EXERCISE DESCRIPTION: Using the records that appear below, write out exactly the lines from the one with "Task: Open the Due Date calendar dropdown" through the one with "Given: Focus the 番茄时长 minutes input field", keeping both end lines.

┄┄┄┄┄┄┄┄┄┄

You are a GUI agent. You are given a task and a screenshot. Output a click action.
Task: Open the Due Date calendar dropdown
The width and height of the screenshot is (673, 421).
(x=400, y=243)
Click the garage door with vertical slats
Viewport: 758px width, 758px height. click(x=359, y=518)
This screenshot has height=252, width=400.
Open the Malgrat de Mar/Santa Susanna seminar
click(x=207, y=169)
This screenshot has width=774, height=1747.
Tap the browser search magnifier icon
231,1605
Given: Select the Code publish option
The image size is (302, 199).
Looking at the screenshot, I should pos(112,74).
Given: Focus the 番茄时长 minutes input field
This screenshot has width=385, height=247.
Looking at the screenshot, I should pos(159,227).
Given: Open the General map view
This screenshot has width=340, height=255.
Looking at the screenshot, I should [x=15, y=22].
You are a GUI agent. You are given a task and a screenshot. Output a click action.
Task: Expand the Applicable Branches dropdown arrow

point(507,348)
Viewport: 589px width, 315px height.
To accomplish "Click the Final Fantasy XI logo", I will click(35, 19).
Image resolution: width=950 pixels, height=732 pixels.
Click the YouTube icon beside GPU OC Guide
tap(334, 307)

┄┄┄┄┄┄┄┄┄┄

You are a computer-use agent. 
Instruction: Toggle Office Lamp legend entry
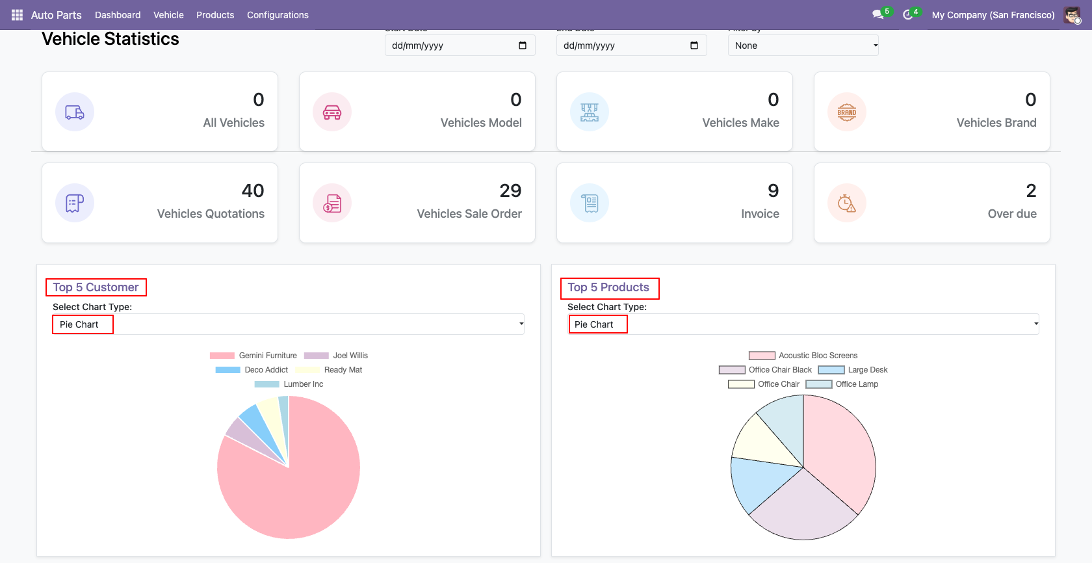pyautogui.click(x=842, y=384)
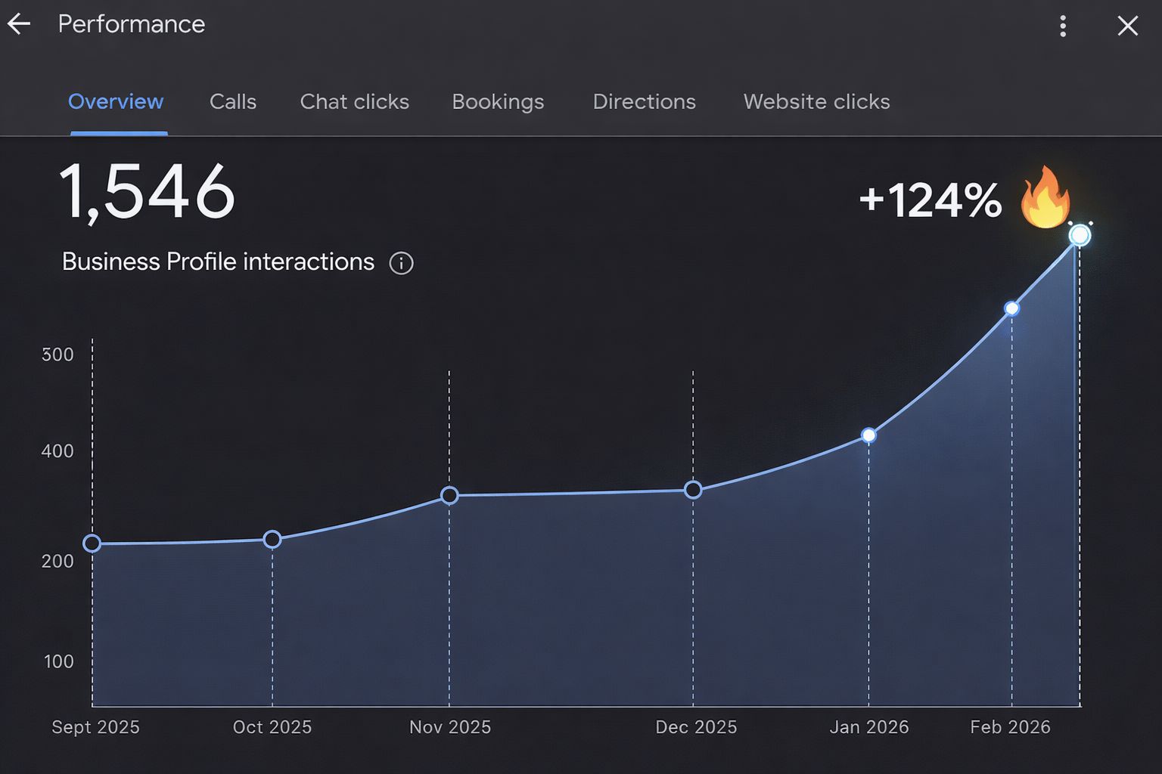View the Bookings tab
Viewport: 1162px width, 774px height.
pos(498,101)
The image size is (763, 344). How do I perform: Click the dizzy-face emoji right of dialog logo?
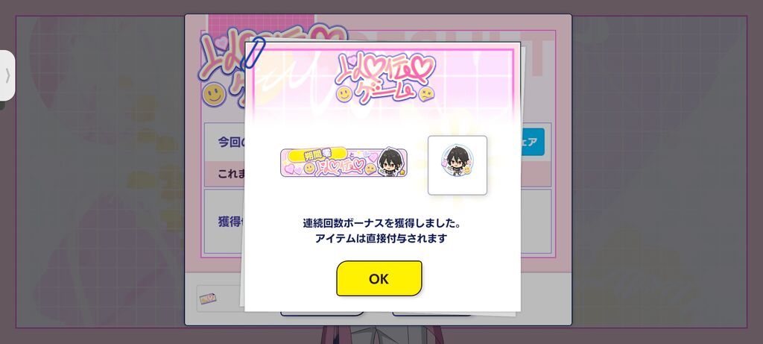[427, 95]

┄┄┄┄┄┄┄┄┄┄

OUTPUT BELOW:
Task: Open the Due Date calendar dropdown
The width and height of the screenshot is (673, 421).
(x=400, y=243)
Click the garage door with vertical slats
Viewport: 758px width, 758px height. click(x=359, y=518)
This screenshot has height=252, width=400.
Open the Malgrat de Mar/Santa Susanna seminar
click(x=207, y=169)
This screenshot has width=774, height=1747.
Tap the browser search magnifier icon
231,1605
Given: Select the Code publish option
The image size is (302, 199).
Looking at the screenshot, I should pos(112,74).
Given: Focus the 番茄时长 minutes input field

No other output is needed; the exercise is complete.